# What did you do with your old Maglights?



## smooth2o (Feb 9, 2015)

This thread http://www.candlepowerforums.com/vb...ts-What-to-do-with-them&p=4601845#post4601845 gave me the idea for this one.


----------



## Grijon (Feb 9, 2015)

Right now I have a 2D LED sitting in a drawer with no plans outside of the zombie apocalypse.

I have a 2D incan that I use at night when I'm also using candles for lighting - the tints match beautifully. Once the batteries in this one are done, it, too, will go in the drawer.

I traded my 2C incan.

I have two 2AAA LED MiniMaglites that I use as mood lighting to burn a stash of unwanted alkaline AAAs; their flickering and unregulation mean that I don't use them seriously. I will probably gift them.

I gifted my 2AA LED MiniMag.

I really do like Maglite, but I will almost certainly never buy another one (even though I irrationally WANT one of every model! LOL).


----------



## wjv (Feb 9, 2015)

Tossed some cheap LED bulbs in them. Still have a HORRIBLE ringy beam. Actually one is a Brinkman 4x'D' and the other is a Mag 3x'C'. I really should do a reflector/bulb upgrade as it would be worth it to do it right!


----------



## onetrickpony (Feb 9, 2015)

Built a 4d direct drive xml for a family member a few years ago, 2d 2x26650 mtg2 currently direct drive, that light is awesome, 2xaa that has a boost driver and an xre twist on, 3xaa p60 mutant that I used an old Solarforce head . I have a few others in various stages of completion. I like em, but I kind of wonder if I should have just bought complete modern lights a long time ago sometimes...


----------



## dss_777 (Feb 9, 2015)

onetrickpony said:


> Built a 4d direct drive xml for a family member a few years ago, 2d 2x26650 mtg2 currently direct drive, that light is awesome, 2xaa that has a boost driver and an xre twist on, 3xaa p60 mutant that I used an old Solarforce head . I have a few others in various stages of completion. I like em, but I kind of wonder if I should have just bought complete modern lights a long time ago sometimes...

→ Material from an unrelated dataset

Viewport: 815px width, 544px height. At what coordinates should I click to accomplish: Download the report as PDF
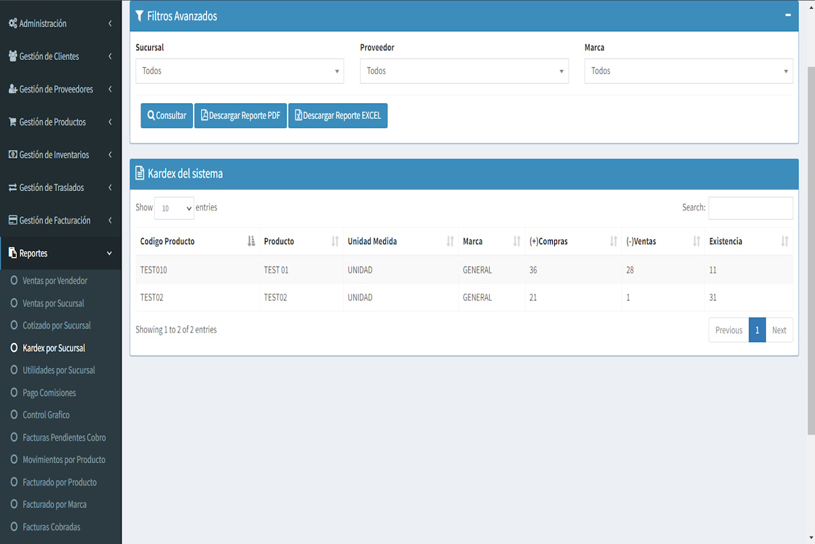(x=240, y=116)
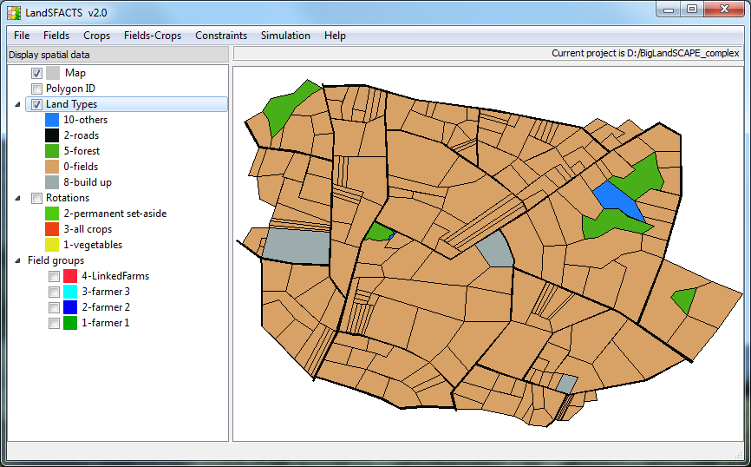Click the blue 10-others legend icon
Viewport: 751px width, 467px height.
[52, 120]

If you enjoyed the process, why not?

The only thing you can't do by modding that Maglight is make it smaller. I think one of the major benefits of modern lights is how dang little they are for what they do.


----------



## besafe2 (Feb 9, 2015)

Still using all of mine.


----------



## trubltmols (Feb 10, 2015)

Car lights now, nothing more. Sad really, they used to be the lights to have.


----------



## StorminMatt (Feb 10, 2015)

Malkoff drop-ins. Maybe my Zebralights can kick out just as much light while being EDC-able. But the Mags have the advantage of being able to produce sustained high lumens for extended times due to the high capacity NiMH C and D cells. Also, their large size means they can dissipate heat well, and don't need to step down like the smaller lights. Although many here might disagree, I still believe larger lights like Mags have their place.


----------



## parnass (Feb 10, 2015)

I converted a 2C Maglite to LED and run it from 2AA Energizer Ultimate Lithium primary batteries using PVC pipe as a battery tube shim.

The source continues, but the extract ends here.